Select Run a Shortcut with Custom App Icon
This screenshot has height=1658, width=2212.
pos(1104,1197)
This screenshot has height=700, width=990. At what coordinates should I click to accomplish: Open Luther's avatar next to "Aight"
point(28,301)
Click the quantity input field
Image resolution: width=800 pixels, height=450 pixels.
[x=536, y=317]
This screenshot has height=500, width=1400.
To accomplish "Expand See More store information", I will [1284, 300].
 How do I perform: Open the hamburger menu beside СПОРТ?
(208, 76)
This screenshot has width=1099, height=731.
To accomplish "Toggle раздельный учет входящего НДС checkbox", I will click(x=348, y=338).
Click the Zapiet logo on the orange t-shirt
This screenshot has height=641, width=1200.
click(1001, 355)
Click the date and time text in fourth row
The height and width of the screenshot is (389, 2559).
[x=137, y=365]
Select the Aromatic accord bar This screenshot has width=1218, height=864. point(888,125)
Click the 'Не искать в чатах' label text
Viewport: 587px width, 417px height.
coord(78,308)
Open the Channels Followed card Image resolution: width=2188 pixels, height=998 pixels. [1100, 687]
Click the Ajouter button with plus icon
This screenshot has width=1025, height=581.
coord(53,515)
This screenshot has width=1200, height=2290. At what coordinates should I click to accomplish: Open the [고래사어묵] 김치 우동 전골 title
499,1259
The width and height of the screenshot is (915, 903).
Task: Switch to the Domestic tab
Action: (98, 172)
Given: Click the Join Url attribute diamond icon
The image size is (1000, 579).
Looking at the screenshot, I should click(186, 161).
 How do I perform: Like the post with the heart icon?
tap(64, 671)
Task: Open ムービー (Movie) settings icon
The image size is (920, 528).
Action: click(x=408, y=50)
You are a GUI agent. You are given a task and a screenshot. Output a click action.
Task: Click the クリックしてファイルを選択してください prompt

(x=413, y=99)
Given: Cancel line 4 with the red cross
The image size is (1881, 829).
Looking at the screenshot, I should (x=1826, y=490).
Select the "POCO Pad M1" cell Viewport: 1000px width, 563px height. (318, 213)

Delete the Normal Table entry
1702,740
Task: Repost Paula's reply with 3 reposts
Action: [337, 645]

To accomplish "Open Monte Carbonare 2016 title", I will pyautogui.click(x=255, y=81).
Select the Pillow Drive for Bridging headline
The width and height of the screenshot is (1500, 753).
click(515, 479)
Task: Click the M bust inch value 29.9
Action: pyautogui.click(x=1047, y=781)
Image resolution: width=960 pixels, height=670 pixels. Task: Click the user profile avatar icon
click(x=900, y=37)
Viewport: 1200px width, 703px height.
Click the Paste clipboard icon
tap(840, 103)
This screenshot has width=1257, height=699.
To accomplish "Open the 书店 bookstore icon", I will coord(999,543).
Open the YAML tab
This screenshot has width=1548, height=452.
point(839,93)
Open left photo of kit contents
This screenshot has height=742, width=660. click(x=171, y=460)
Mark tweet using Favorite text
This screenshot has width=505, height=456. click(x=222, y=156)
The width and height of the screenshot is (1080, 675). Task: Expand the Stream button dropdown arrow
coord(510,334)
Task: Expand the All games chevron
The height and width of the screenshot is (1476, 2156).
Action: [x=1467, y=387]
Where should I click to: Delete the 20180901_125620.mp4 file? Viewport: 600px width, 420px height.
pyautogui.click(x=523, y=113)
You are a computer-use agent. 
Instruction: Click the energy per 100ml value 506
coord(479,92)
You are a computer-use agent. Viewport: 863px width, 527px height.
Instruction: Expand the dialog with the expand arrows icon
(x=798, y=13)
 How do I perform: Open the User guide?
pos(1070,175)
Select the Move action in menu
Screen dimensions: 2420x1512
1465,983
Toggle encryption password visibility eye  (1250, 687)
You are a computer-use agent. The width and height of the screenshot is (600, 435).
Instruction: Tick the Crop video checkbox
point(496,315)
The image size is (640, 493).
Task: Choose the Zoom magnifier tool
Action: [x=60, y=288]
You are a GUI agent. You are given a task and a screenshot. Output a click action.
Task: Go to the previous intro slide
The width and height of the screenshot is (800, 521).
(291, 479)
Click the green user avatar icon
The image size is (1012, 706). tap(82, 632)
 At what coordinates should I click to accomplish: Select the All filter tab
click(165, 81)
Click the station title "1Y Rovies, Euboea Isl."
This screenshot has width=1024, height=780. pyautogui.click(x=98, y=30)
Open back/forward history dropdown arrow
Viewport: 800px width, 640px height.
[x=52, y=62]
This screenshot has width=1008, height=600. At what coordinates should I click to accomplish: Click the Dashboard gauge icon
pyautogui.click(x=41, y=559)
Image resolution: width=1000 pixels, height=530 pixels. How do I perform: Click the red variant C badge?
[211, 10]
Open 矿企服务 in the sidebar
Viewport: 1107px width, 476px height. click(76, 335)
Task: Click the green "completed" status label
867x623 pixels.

_What you will do_: Going line by line, set down the data above exactly as given.

_Output of the task_:
Select Run a Shortcut with Custom App Icon
This screenshot has height=1658, width=2212.
pos(1104,1197)
This screenshot has height=700, width=990. At what coordinates should I click to accomplish: Open Luther's avatar next to "Aight"
point(28,301)
Click the quantity input field
Image resolution: width=800 pixels, height=450 pixels.
[x=536, y=317]
This screenshot has height=500, width=1400.
To accomplish "Expand See More store information", I will [1284, 300].
 How do I perform: Open the hamburger menu beside СПОРТ?
(208, 76)
This screenshot has width=1099, height=731.
To accomplish "Toggle раздельный учет входящего НДС checkbox", I will click(x=348, y=338).
Click the Zapiet logo on the orange t-shirt
This screenshot has height=641, width=1200.
click(1001, 355)
Click the date and time text in fourth row
The height and width of the screenshot is (389, 2559).
[x=137, y=365]
Select the Aromatic accord bar This screenshot has width=1218, height=864. point(888,125)
Click the 'Не искать в чатах' label text
Viewport: 587px width, 417px height.
coord(78,308)
Open the Channels Followed card Image resolution: width=2188 pixels, height=998 pixels. [1100, 687]
Click the Ajouter button with plus icon
This screenshot has width=1025, height=581.
coord(53,515)
This screenshot has width=1200, height=2290. At what coordinates should I click to accomplish: Open the [고래사어묵] 김치 우동 전골 title
499,1259
The width and height of the screenshot is (915, 903).
Task: Switch to the Domestic tab
Action: (98, 172)
Given: Click the Join Url attribute diamond icon
The image size is (1000, 579).
Looking at the screenshot, I should click(186, 161).
 How do I perform: Like the post with the heart icon?
tap(64, 671)
Task: Open ムービー (Movie) settings icon
The image size is (920, 528).
Action: click(x=408, y=50)
You are a GUI agent. You are given a task and a screenshot. Output a click action.
Task: Click the クリックしてファイルを選択してください prompt

(x=413, y=99)
Given: Cancel line 4 with the red cross
The image size is (1881, 829).
Looking at the screenshot, I should (x=1826, y=490).
Select the "POCO Pad M1" cell Viewport: 1000px width, 563px height. (318, 213)

Delete the Normal Table entry
1702,740
Task: Repost Paula's reply with 3 reposts
Action: [337, 645]

To accomplish "Open Monte Carbonare 2016 title", I will pyautogui.click(x=255, y=81).
Select the Pillow Drive for Bridging headline
The width and height of the screenshot is (1500, 753).
click(515, 479)
Task: Click the M bust inch value 29.9
Action: pyautogui.click(x=1047, y=781)
Image resolution: width=960 pixels, height=670 pixels. Task: Click the user profile avatar icon
click(x=900, y=37)
Viewport: 1200px width, 703px height.
Click the Paste clipboard icon
tap(840, 103)
This screenshot has width=1257, height=699.
To accomplish "Open the 书店 bookstore icon", I will coord(999,543).
Open the YAML tab
This screenshot has width=1548, height=452.
point(839,93)
Open left photo of kit contents
This screenshot has height=742, width=660. click(x=171, y=460)
Mark tweet using Favorite text
This screenshot has width=505, height=456. click(x=222, y=156)
The width and height of the screenshot is (1080, 675). Task: Expand the Stream button dropdown arrow
coord(510,334)
Task: Expand the All games chevron
The height and width of the screenshot is (1476, 2156).
Action: [x=1467, y=387]
Where should I click to: Delete the 20180901_125620.mp4 file? Viewport: 600px width, 420px height.
pyautogui.click(x=523, y=113)
You are a computer-use agent. 
Instruction: Click the energy per 100ml value 506
coord(479,92)
You are a computer-use agent. Viewport: 863px width, 527px height.
Instruction: Expand the dialog with the expand arrows icon
(x=798, y=13)
 How do I perform: Open the User guide?
pos(1070,175)
Select the Move action in menu
Screen dimensions: 2420x1512
1465,983
Toggle encryption password visibility eye  (1250, 687)
You are a computer-use agent. The width and height of the screenshot is (600, 435).
Instruction: Tick the Crop video checkbox
point(496,315)
The image size is (640, 493).
Task: Choose the Zoom magnifier tool
Action: [x=60, y=288]
You are a GUI agent. You are given a task and a screenshot. Output a click action.
Task: Go to the previous intro slide
The width and height of the screenshot is (800, 521).
(291, 479)
Click the green user avatar icon
The image size is (1012, 706). tap(82, 632)
 At what coordinates should I click to accomplish: Select the All filter tab
click(165, 81)
Click the station title "1Y Rovies, Euboea Isl."
This screenshot has width=1024, height=780. pyautogui.click(x=98, y=30)
Open back/forward history dropdown arrow
Viewport: 800px width, 640px height.
[x=52, y=62]
This screenshot has width=1008, height=600. At what coordinates should I click to accomplish: Click the Dashboard gauge icon
pyautogui.click(x=41, y=559)
Image resolution: width=1000 pixels, height=530 pixels. How do I perform: Click the red variant C badge?
[211, 10]
Open 矿企服务 in the sidebar
Viewport: 1107px width, 476px height. click(76, 335)
Task: Click the green "completed" status label
867x623 pixels.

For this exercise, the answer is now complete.